Infinity: the all-in-one RAG model server
Infinity makes the opposite bet: that a modern RAG pipeline needs more than dense vectors, so the server should speak the whole zoo. It is a Python server (torch, with optimum/ONNX, TensorRT, and CTranslate2 backends, plus FlashAttention) that serves embeddings, rerankers, ColBERT late-interaction models, ColPali for document-image retrieval, CLIP for images, and CLAP for audio — all behind one REST API with dynamic batching.
That breadth is the reason to pick it. If your retrieval stack is dense embeddings plus a reranker plus multi-vector late interaction plus multimodal, Infinity is one service and one deployment instead of three. (If you don't yet know whether you need late interaction, that's worth settling on its own terms — see ColBERT vs dense vs sparse retrieval before you provision for it.)
Choose Infinity when your bottleneck is model-type sprawl, not raw speed on a single embedding model. The tradeoff is the usual one for a generalist: on a pure dense-embedding bulk job, a Rust specialist will likely edge it on throughput-per-dollar.
vLLM: don't run a second server at all
vLLM's pitch is the one most teams overlook. If you are already running vLLM for generation, it can also serve embeddings from the same engine — the same paged attention, the same continuous batching, the same GPU. You point it at a pooling model (vllm serve <model> --task embed) and embedding requests flow through the identical scheduler, each one a single forward pass plus a pooling step. Continuous batching lets those requests join and leave the batch freely, which is exactly the property bimodal embedding traffic wants.
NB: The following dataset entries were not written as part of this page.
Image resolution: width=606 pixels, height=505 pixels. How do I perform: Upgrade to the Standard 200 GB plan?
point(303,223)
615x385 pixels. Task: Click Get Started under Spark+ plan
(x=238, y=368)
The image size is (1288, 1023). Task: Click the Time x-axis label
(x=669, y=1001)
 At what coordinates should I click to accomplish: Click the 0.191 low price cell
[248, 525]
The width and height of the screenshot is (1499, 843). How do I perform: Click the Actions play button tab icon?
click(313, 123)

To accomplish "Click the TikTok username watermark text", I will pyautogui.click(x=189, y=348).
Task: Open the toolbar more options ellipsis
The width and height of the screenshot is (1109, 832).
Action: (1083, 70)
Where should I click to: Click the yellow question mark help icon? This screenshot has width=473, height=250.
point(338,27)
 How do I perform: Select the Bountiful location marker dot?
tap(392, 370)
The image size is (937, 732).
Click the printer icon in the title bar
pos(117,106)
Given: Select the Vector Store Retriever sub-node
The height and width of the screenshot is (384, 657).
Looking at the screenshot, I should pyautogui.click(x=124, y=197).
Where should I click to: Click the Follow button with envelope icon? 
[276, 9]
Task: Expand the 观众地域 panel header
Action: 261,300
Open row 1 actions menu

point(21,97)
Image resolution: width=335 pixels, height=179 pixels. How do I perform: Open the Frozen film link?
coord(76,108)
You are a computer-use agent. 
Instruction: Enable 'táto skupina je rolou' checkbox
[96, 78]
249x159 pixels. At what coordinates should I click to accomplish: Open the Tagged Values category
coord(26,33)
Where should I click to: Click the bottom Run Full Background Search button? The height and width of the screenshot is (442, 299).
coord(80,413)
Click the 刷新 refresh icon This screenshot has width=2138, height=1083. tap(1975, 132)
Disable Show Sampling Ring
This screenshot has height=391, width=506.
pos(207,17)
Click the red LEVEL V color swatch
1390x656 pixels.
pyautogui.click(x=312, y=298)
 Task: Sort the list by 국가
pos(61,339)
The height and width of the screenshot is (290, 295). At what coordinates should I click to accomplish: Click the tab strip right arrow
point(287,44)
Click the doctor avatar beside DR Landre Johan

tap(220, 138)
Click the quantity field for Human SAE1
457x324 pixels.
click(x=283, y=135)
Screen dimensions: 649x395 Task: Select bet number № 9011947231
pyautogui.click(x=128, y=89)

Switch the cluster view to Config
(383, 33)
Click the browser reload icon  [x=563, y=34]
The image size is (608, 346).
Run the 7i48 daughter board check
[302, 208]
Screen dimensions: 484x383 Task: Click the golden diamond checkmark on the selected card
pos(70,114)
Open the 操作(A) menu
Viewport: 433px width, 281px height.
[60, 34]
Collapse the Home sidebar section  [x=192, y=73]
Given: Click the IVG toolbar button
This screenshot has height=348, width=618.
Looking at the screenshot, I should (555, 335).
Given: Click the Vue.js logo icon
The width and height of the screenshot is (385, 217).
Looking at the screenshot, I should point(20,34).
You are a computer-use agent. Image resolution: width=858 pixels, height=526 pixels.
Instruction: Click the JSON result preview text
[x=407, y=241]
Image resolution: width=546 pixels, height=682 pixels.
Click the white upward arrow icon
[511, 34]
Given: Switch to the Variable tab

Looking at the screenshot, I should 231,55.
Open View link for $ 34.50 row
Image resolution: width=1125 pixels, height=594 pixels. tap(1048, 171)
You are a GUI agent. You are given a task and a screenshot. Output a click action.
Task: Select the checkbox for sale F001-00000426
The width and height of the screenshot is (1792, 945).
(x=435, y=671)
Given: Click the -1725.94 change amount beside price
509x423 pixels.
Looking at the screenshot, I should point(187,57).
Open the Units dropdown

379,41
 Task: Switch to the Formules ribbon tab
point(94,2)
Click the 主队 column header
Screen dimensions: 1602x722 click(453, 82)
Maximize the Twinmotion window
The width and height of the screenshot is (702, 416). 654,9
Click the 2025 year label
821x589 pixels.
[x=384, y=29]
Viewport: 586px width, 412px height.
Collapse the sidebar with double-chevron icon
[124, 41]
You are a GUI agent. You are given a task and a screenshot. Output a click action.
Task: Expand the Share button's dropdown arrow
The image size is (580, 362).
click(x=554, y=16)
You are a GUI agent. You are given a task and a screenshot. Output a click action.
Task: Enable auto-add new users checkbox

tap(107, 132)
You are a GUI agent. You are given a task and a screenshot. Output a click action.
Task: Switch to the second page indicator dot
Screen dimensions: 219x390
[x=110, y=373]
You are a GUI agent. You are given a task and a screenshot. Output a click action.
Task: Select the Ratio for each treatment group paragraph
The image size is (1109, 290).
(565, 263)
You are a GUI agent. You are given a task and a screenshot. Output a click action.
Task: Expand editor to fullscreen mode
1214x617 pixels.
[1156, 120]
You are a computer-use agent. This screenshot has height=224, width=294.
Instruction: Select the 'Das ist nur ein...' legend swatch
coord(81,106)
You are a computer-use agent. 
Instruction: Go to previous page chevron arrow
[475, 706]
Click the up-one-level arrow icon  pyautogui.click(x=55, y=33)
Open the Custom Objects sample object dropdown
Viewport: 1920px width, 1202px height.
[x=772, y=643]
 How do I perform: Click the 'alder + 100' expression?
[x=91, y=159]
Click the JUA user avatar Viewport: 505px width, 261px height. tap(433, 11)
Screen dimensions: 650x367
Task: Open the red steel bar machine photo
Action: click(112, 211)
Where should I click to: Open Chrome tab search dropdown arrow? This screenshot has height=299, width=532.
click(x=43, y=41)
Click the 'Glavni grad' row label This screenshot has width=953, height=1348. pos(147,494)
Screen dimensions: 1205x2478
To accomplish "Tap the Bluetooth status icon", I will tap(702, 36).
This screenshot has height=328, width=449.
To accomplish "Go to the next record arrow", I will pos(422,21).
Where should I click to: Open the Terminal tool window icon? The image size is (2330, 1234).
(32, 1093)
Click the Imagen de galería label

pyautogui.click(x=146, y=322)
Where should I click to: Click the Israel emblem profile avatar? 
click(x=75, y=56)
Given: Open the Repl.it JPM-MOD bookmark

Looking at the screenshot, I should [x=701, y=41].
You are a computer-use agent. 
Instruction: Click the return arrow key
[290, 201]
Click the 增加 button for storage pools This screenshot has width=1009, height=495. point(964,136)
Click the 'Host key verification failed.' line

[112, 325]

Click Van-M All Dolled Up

The non-obvious win here isn't a throughput number; it's the service you don't deploy. Consolidating embeddings onto an engine you already operate removes a whole component from your architecture — one fewer thing to scale, monitor, secure, and page someone about. That's the same consolidation logic that makes vLLM the default in the generation tier, extended one model-class to the left.
The caveats are real: vLLM is the heaviest of the three to stand up if you don't already have it, pooling-task configuration has shifted across releases (multitask pooling was removed; you now set the task explicitly), and not every small encoder embedding model is a first-class citizen the way decoder-style ones are. If embeddings are your only GPU workload, paying vLLM's operational weight to avoid a lightweight specialist is the wrong trade.
How to actually choose
Run the decision in this order and you'll rarely be wrong:
- Already operate vLLM with GPU headroom? Serve embeddings from it and delete a service. Stop here unless your embedding models aren't well supported.
- Embeddings (± reranking) are the whole job? TEI — smallest footprint, fastest dedicated path, SPLADE if you need sparse.
- Pipeline needs many model types — rerankers, ColBERT, ColPali, multimodal? Infinity — one API for the zoo beats three deployments.
Only after that should you open the benchmark tab, and only to break a tie between two servers that both clear the bar. The largest performance variable in your retrieval stack is not which of these three you picked — it's whether you let it batch. Get the architecture right, turn batching on, and the rest is a rounding error you can measure later.